Find lookalike chemicals with flexible metrics and weights. Paste your dataset, then search instantly here. Download clean reports for meetings, audits, and research teams.
This sample matches the dataset template used by the tool.
| Name | Formula | MW | logP | HBD | HBA | TPSA | RotB | Arom |
|---|---|---|---|---|---|---|---|---|
| Caffeine | C8H10N4O2 | 194.19 | -0.1 | 0 | 4 | 61.8 | 0 | 2 |
| Aspirin | C9H8O4 | 180.16 | 1.2 | 1 | 4 | 63.6 | 3 | 1 |
| Acetaminophen | C8H9NO2 | 151.16 | 0.5 | 1 | 2 | 49.3 | 1 | 1 |
| Ibuprofen | C13H18O2 | 206.28 | 3.5 | 1 | 2 | 37.3 | 4 | 1 |
| Benzene | C6H6 | 78.11 | 2.1 | 0 | 0 | 0.0 | 0 | 1 |
| Ethanol | C2H6O | 46.07 | -0.3 | 1 | 1 | 20.2 | 0 | 0 |
This tool converts each compound into a weighted feature vector. Features can include numeric descriptors and optional atom-count features parsed from the molecular formula.
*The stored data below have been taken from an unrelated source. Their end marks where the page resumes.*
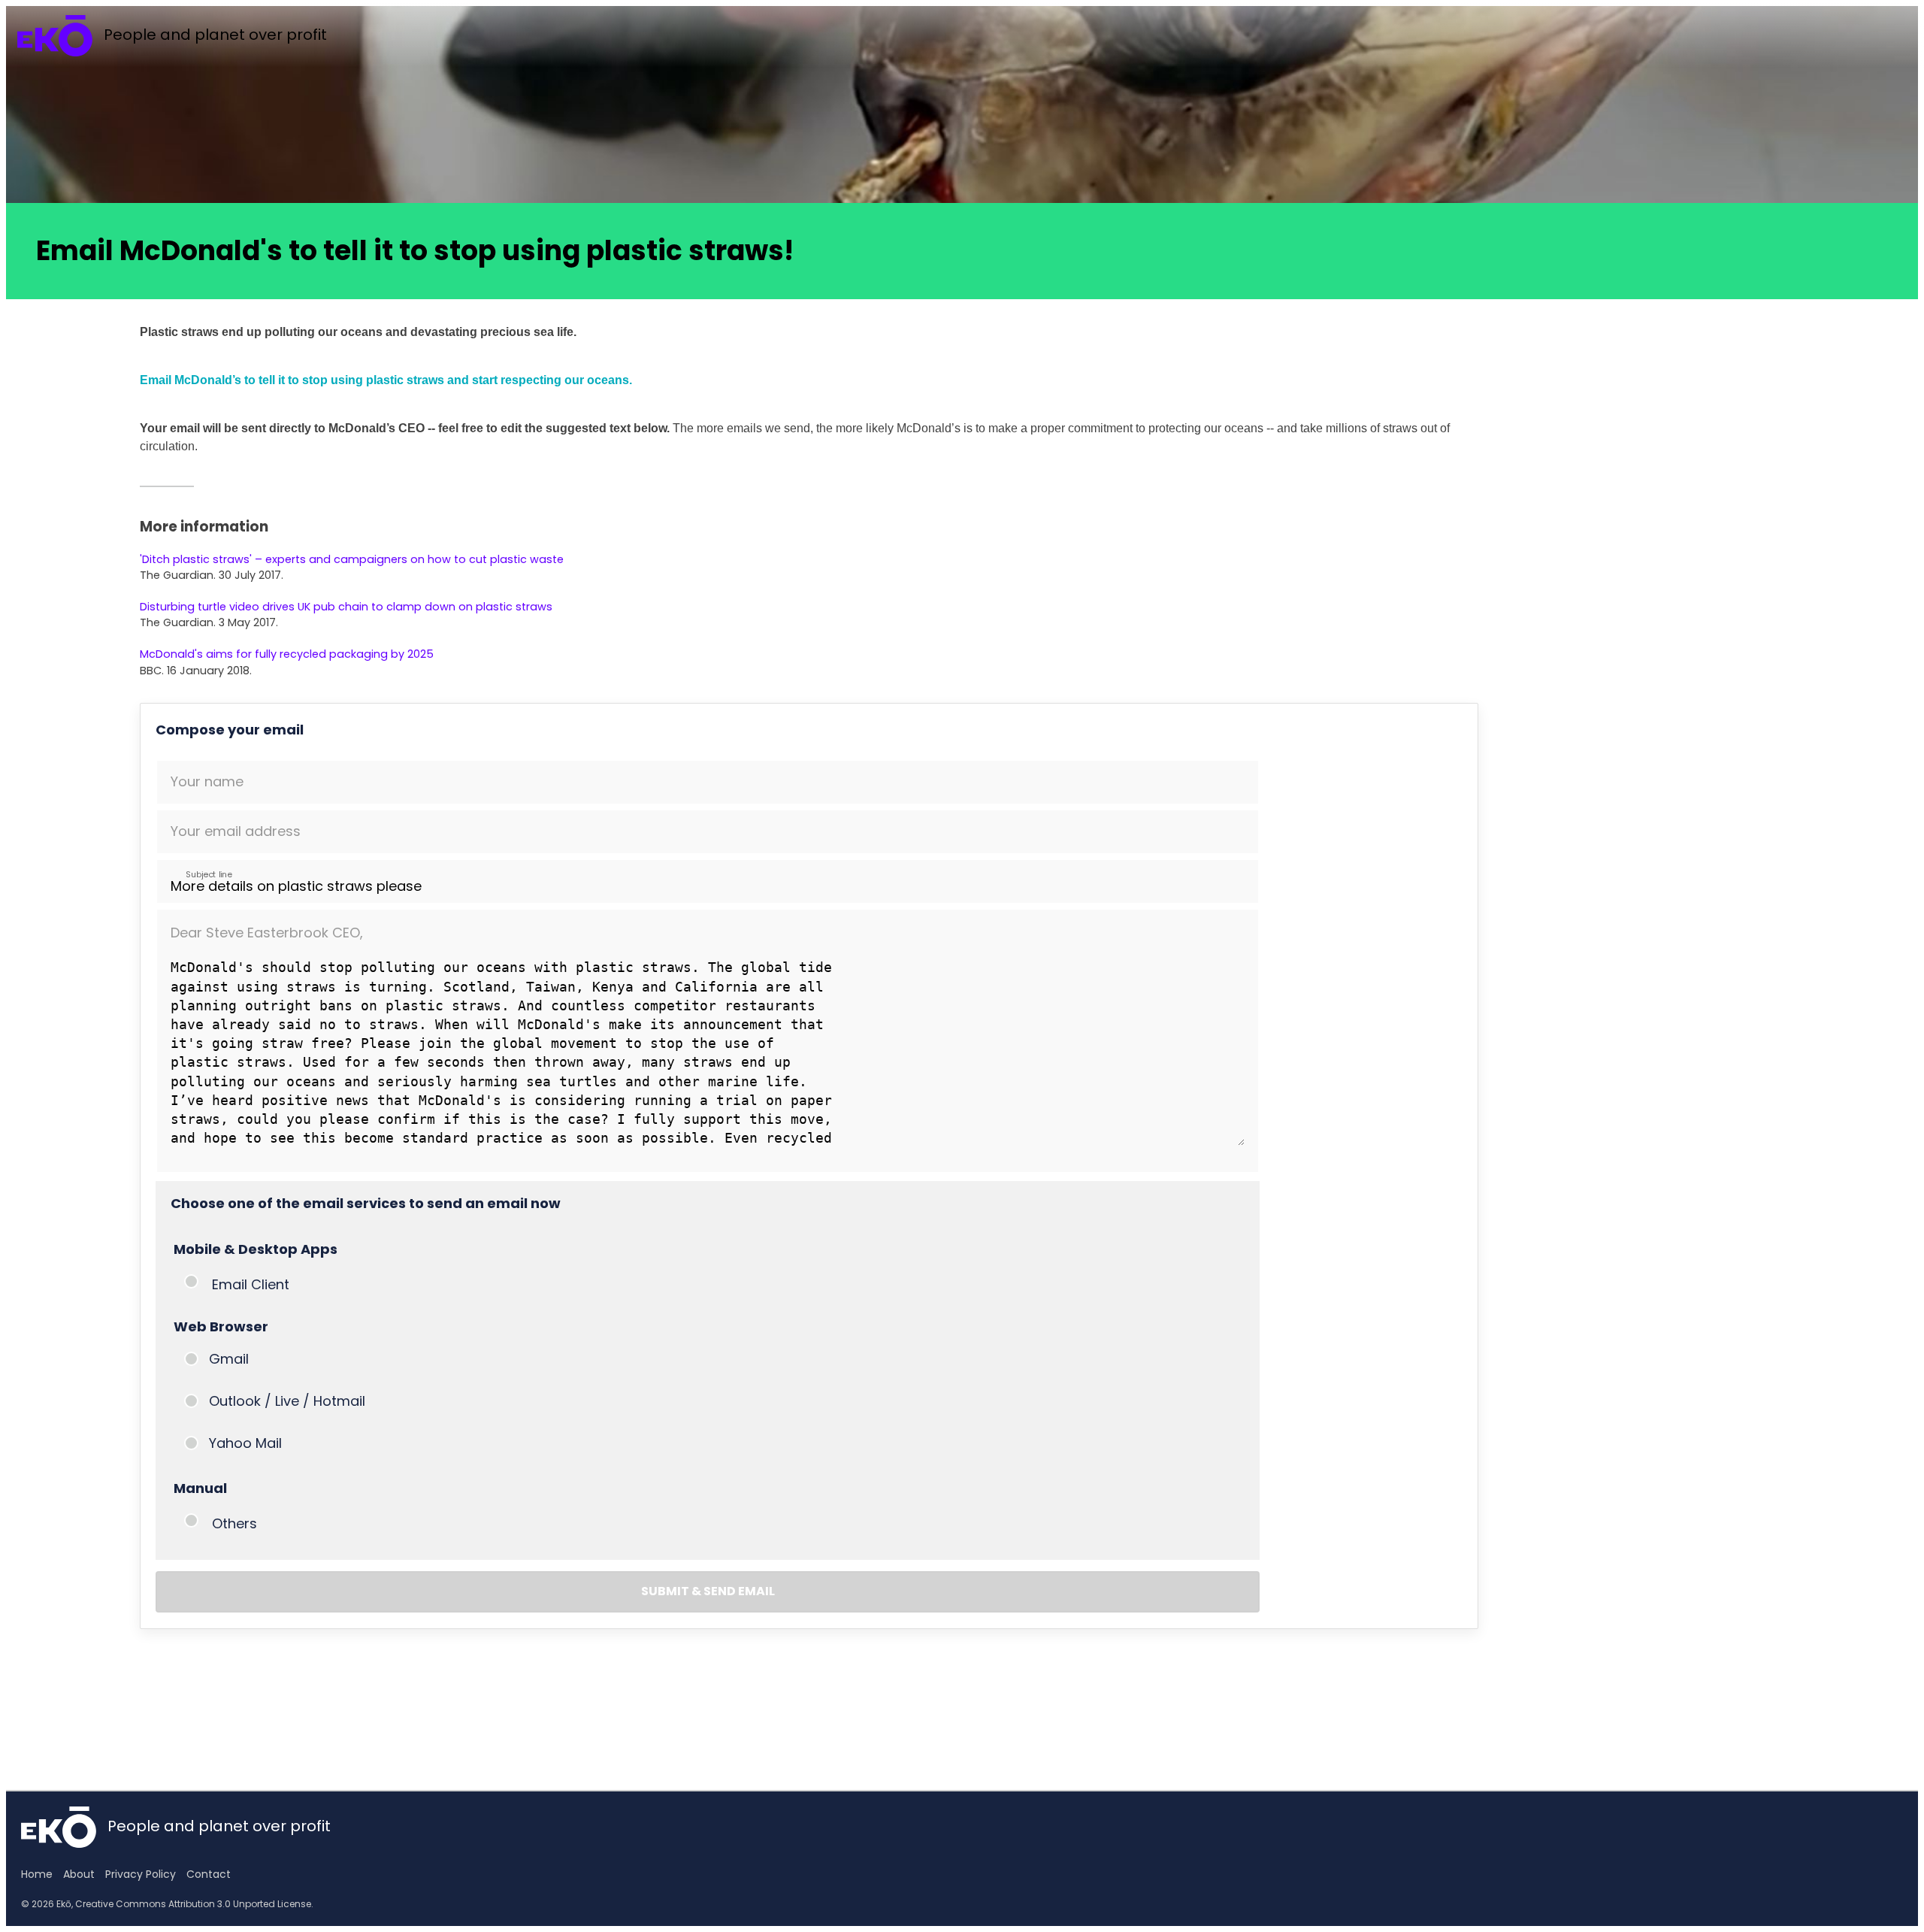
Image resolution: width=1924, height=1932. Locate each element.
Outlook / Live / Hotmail (287, 1400)
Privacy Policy (140, 1874)
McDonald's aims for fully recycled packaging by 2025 (287, 654)
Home (37, 1874)
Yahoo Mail (245, 1443)
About (79, 1874)
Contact (208, 1874)
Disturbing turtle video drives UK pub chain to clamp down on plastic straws (346, 606)
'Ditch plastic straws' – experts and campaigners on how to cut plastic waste (352, 559)
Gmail (229, 1358)
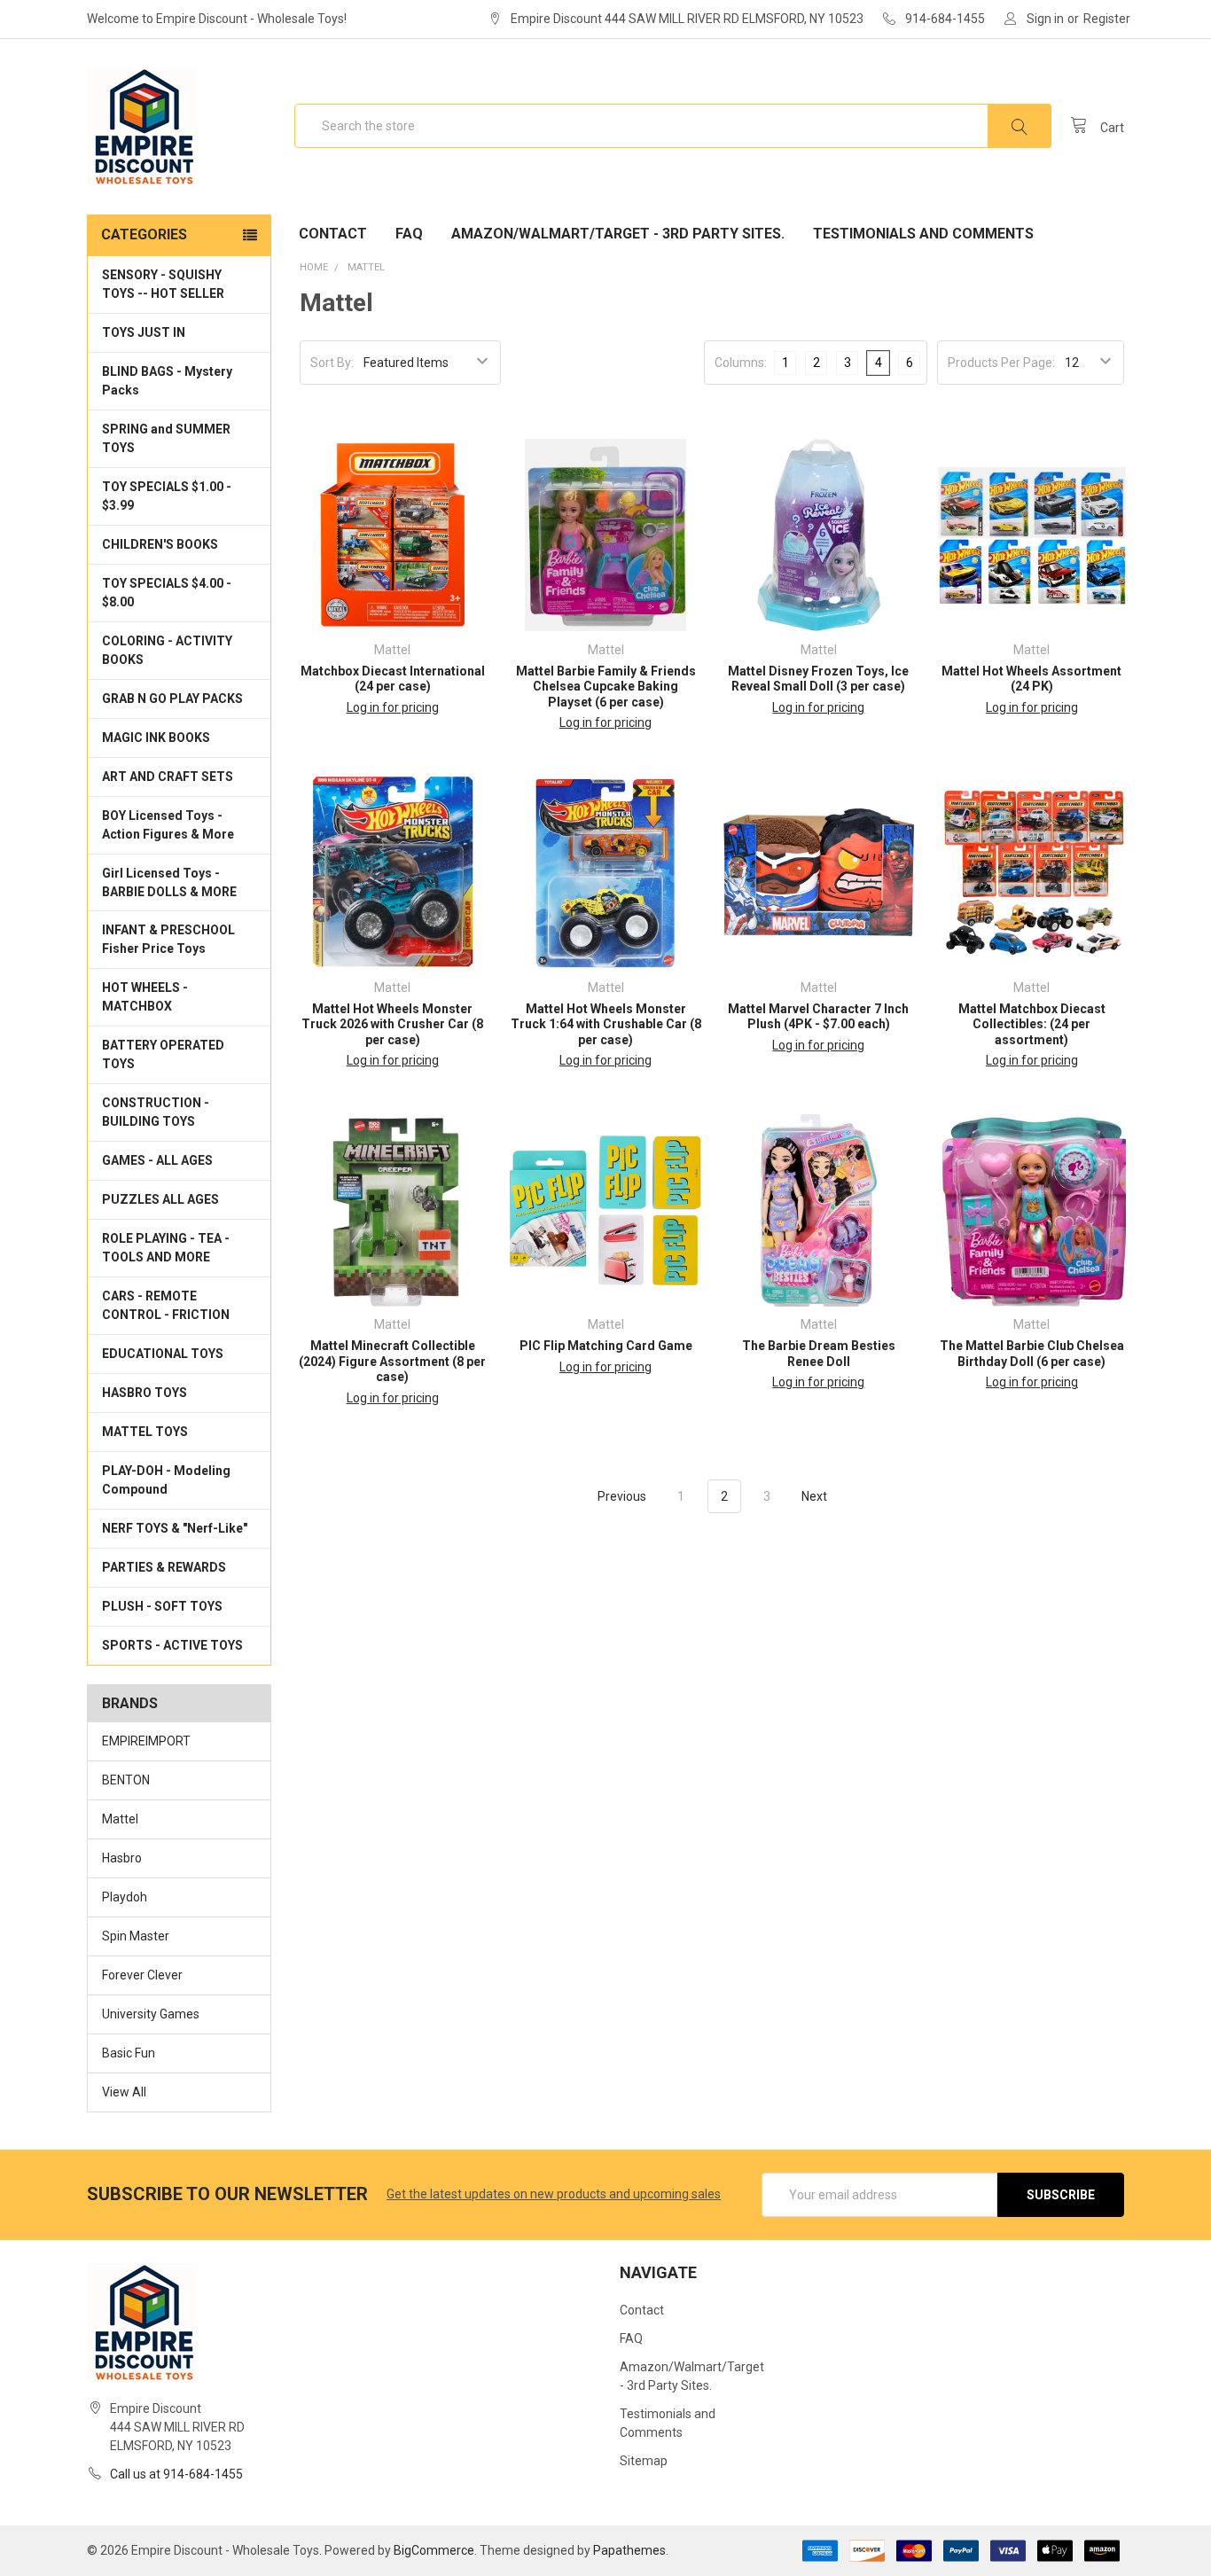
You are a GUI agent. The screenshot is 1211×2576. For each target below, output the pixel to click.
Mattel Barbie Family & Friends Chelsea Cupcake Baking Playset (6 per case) (606, 686)
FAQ (409, 233)
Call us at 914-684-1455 (176, 2474)
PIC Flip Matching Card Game (606, 1346)
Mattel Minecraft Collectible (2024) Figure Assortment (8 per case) (392, 1361)
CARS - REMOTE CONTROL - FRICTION (166, 1305)
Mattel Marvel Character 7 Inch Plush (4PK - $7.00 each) (818, 1017)
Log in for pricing (393, 707)
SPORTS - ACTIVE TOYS (172, 1645)
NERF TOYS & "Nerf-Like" (174, 1528)
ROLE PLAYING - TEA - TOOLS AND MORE (166, 1247)
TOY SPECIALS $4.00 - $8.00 (166, 592)
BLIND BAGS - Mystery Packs (167, 380)
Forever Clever (142, 1975)
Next (815, 1496)
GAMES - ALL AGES (157, 1160)
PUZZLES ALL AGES (160, 1199)
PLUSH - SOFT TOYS (162, 1606)
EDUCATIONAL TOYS (162, 1354)
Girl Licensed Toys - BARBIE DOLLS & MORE (169, 882)
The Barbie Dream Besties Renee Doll (818, 1354)
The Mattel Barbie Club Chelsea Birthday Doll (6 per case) (1032, 1354)
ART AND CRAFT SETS (167, 776)
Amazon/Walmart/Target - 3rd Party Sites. (618, 233)
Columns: (741, 362)
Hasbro (122, 1858)
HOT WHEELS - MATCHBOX (145, 996)
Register (1106, 19)
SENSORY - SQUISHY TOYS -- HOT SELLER (163, 284)
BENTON (126, 1780)
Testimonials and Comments (923, 233)
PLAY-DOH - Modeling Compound (166, 1480)
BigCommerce (434, 2550)
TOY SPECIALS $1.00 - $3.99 (166, 496)
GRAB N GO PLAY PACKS (172, 698)
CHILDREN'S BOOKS (160, 544)
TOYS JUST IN (143, 332)
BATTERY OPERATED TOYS (163, 1054)
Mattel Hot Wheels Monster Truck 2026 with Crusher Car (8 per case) (392, 1024)
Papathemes (629, 2550)
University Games (150, 2014)
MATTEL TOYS (145, 1432)
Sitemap (644, 2461)
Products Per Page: (1001, 362)
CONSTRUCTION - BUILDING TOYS (155, 1112)
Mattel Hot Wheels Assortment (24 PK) (1031, 679)
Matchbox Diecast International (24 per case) (393, 679)
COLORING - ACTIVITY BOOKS (167, 650)
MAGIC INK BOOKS (156, 737)
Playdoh (124, 1897)
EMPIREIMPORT (146, 1741)
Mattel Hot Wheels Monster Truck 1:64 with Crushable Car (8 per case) (606, 1024)
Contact (333, 233)
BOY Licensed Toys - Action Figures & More (168, 824)
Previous (620, 1496)
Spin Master (135, 1936)
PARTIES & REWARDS (164, 1567)
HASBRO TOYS (144, 1393)
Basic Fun (128, 2053)
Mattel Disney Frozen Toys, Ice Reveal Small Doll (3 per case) (818, 679)
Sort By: (332, 362)
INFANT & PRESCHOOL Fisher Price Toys (168, 939)
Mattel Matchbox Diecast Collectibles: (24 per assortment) (1032, 1024)
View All (124, 2092)
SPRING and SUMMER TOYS (166, 438)
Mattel (120, 1819)
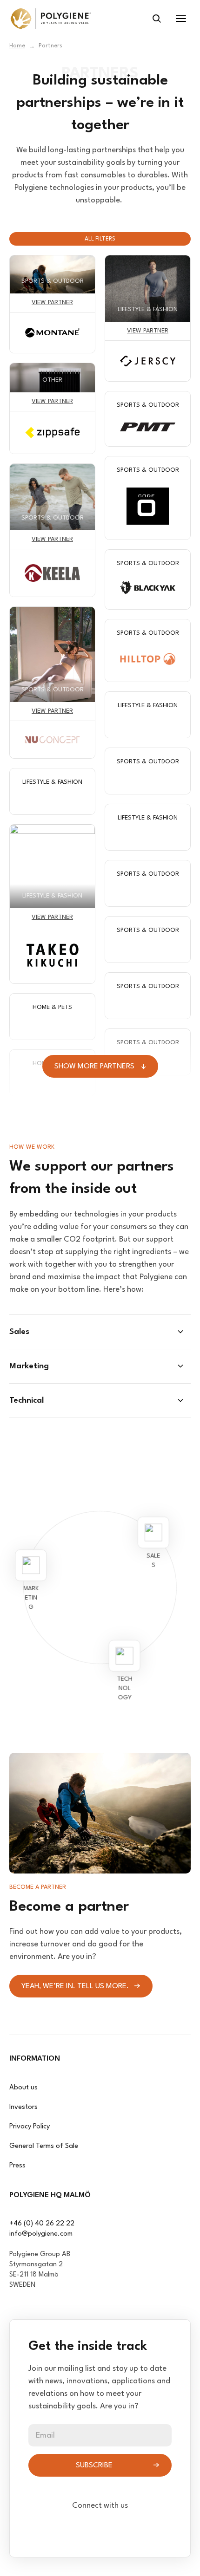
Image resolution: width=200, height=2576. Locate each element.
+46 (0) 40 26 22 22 (41, 2223)
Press (17, 2165)
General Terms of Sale (43, 2146)
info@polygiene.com (41, 2234)
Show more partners (94, 1066)
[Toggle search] (156, 18)
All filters (100, 239)
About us (23, 2087)
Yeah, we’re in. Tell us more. (75, 1986)
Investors (23, 2107)
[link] (50, 19)
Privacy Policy (29, 2126)
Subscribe (94, 2465)
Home (17, 46)
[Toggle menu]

Euclidean option uses distance = √Σ(Aᵢ − Bᵢ)² and converts it to similarity as 1/(1+distance).
Similarity screening speeds early discovery by ranking close analogs. In a 5,000-compound library, filtering to the top 50 candidates cuts wet-lab work by 99%. Researchers use similarity to find replacements for restricted solvents, identify scaffold hops, and cluster impurities around a known contaminant. This tool keeps the workflow lightweight: paste descriptors, score, and export.
The calculator combines physicochemical descriptors with optional formula atom counts. Typical ranges are MW 40-800 g/mol, logP -1.0-6.0, TPSA 0-200 A^2, HBD 0-8, HBA 0-12, rotatable bonds 0-15, and aromatic rings 0-6. When formulas are supplied, counts for C, H, N, O, S, P, F, Cl, Br, and I add compositional context.
Raw descriptors can differ by orders of magnitude, so scaling matters. Z-score scaling centers each feature to mean 0 and standard deviation 1, preventing MW from dominating TPSA. Min-max scaling maps features to 0-1, which is useful for bounded inputs. Weights let you emphasize what matters; for example, set logP weight to 2.0 when permeability drives similarity.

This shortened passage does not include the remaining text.